In the ink-jet printer 1 constructed in the above-described manner, the solid printing operation for printing the tape T with ink across the entire width of the tape is performed in the manner described below. In this case, no margins are set on both sides of the width of the tape T and the printing range is set to W(p1) greater than the width W1 of the tape. The motor 18 is driven so that the tape feeding roller 12 is rotated, thereby feeding the tape T from the tape cartridge 3 toward the printing position. In synchronization with the carrying operation of the tape T, the motor 19 rotates the lead screw 7 thereby moving the print head 5 via the carriage 6. When the print head 5, after the movement in the direction denoted by the arrow in FIG. 4, has reached the point T0 prior to the edge T1 of the tape T present at the printing position, a printing operation is started. The printing operation in the forward direction is stopped when the print head 5 has reached the point T3 shown in FIG. 4 after passing the other edge T2 of the tape T.

In the ink-jet printer 1 of the present embodiment, as described above, the printing operation is performed over the range greater than the width W1 of the tape used, thereby ensuring that non-printed parts are not produced at the edge T1 or T2 of the tape T.

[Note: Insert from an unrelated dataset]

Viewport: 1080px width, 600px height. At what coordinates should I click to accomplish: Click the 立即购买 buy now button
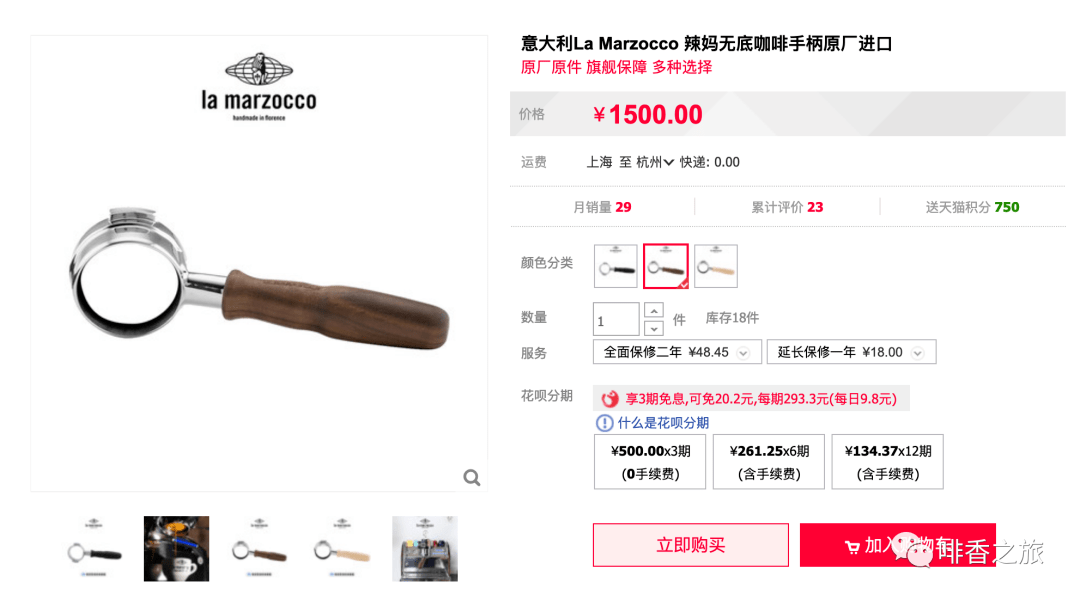[691, 545]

In the printing operation described above, ink droplets, ejected from the print head during the printing operation performed before the print head 5 reaches the edge T1 of the tape T and also during the printing operation performed after the print head 5 has passed the edge T2 of the tape T, travel toward the guide element 8 without striking the tape T. In this embodiment, since the surface 81 of the guide element 8 is disposed over the entire maximum printing range, the ejected ink droplets are captured by the surface 81 of the guide element and therefore never reach the other parts. Furthermore, in the present embodiment, the guide element 8 is composed of the mesh filter 81 and the ink absorber 82 connected to the mesh filter 81 so that the ink droplets which have reached the surface 81 of the guide element pass through the mesh filter 81 and reach the ink absorber 82 disposed behind the mesh filter 81 and thus the ink droplets are absorbed and held therein. In this way, the ink droplets are trapped via the surface of the guide element, and the following part of the tape T is not dirtied with ink droplets.

As described above, the ink-jet printer 1 of the present embodiment can perform a solid printing operation across the entire width of the tape without producing a non-printed area and without making any other part of the tape dirty with ink droplets.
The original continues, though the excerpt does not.